If the premise sounds familiar and you’re over the age of 40, it sounds like Highlander because it basically is the Christopher Lambert films. That series never stopped making unbearable sequels. More recently, The Old Guard came out last summer around the same time Infinite was about to be released and delayed because of COVID-19. This is a case of an industry tactic called “twinning,” as both have a group of warriors with swords traveling through time and have the same actor playing the villain in Chiwetel Ejiofor.
Infinite tells the story of a schizophrenic named Evan McCauley (Mark Wahlberg) who possesses a remarkable set of skills he has only learned through hallucinations. After losing out on a job that would have provided him health insurance for his mental health disorder, he creates a damn fine-looking sword to trade for a couple of months’ worth of pills (yeah, it’s that kind of movie). He is arrested and is about to be killed by an old nemesis/friend named Bathurst (Ejiofor) when a group named the “infinites” breaks him out. They think he is their lost leader, Treadwell, and they need to unlock these hallucinations to help save the human race.
I’ll admit, the beginning of Fuqua’s film had me encouraged, with a terrific exciting car chase scene led by frequent Wahlberg costar, actor Dylan O’Brien. The opener serves as a flashback for a plot point and it’s really the best part of the picture. Unfortunately, the adaptation of D. Eric Maikranz’s The Reincarnationist Papers is just a convoluted mess.
First of all, when the action settles down, the dialogue between Wahlberg and his love interest and devoted infinite, Mora (played by Sophia Cookson), is cringe-worthy. As are any lines spoken by the rest of the team. “He’s drowning!” is a line yelled by a team member that is so stupid, if Infinite was shown in theatres, it would have caused incidental laughter or an, uh, infinite amount of responses that would have sounded like, “No s**t!” Honestly, it sounded as if the lines were only written after shaking a Magic-8-Ball designed to spit out generic lines to fill in the blanks. Jason Mantzoukas shtick in a serious film doesn’t help matters either.

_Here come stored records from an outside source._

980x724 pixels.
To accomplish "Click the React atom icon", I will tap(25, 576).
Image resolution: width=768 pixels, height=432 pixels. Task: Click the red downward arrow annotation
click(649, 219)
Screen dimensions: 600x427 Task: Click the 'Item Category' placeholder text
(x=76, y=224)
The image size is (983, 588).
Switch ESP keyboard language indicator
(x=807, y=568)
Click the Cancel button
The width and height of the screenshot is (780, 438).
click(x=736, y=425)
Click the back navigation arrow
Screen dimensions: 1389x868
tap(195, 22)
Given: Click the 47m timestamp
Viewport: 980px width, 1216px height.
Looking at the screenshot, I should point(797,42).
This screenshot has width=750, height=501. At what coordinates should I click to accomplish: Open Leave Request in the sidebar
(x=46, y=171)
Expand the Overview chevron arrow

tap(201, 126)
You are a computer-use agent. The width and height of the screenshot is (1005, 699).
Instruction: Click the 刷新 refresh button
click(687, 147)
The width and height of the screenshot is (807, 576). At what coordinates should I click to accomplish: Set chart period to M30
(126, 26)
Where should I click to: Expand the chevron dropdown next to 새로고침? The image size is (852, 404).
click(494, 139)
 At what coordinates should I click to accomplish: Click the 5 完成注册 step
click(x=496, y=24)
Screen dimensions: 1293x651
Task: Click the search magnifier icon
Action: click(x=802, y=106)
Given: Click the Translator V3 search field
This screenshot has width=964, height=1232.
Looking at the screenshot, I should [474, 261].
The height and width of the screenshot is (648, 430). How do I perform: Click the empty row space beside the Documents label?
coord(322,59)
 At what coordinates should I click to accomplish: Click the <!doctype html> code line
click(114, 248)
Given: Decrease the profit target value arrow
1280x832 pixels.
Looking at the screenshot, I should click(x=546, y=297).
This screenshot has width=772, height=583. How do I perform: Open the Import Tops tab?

Also, the plot is convoluted, which was easily avoidable, but they can’t get out of their way. An endless amount of face-covered villains pop in and out like a bad sci-fi series. There is an eye-roll-inducing scene of a gunfight in the woods with a zillion bullets flying, but Wahlberg and Cookson’s characters make sure to stop feeling and stand in the middle of a storm of gunfire to attempt a quippy line that has no wit; another is Cookson fighting another woman twice her height, size, and equal in fighting ability (and a bunch of extra guns in her pants pockets that she doesn’t use) while also having a steel rod sticking out her stomach, but manages to beat her easily. Shouldn’t the one who loses be the one that is sweating and looked defeated?
Also, the character motivation is questionable at best. No one seems to like the human race, on either side. The good guy has no qualms about wearing “flesh suits” that take over someone else’s life as if they were nothing. So why all the fuss about saving them? If they are so worried about dying, what is the big emotional reaction when one of their comrades takes a shot to the head? They will just reincarnate anyway, right? It’s an exercise in an endless amount of suspense-free filmmaking.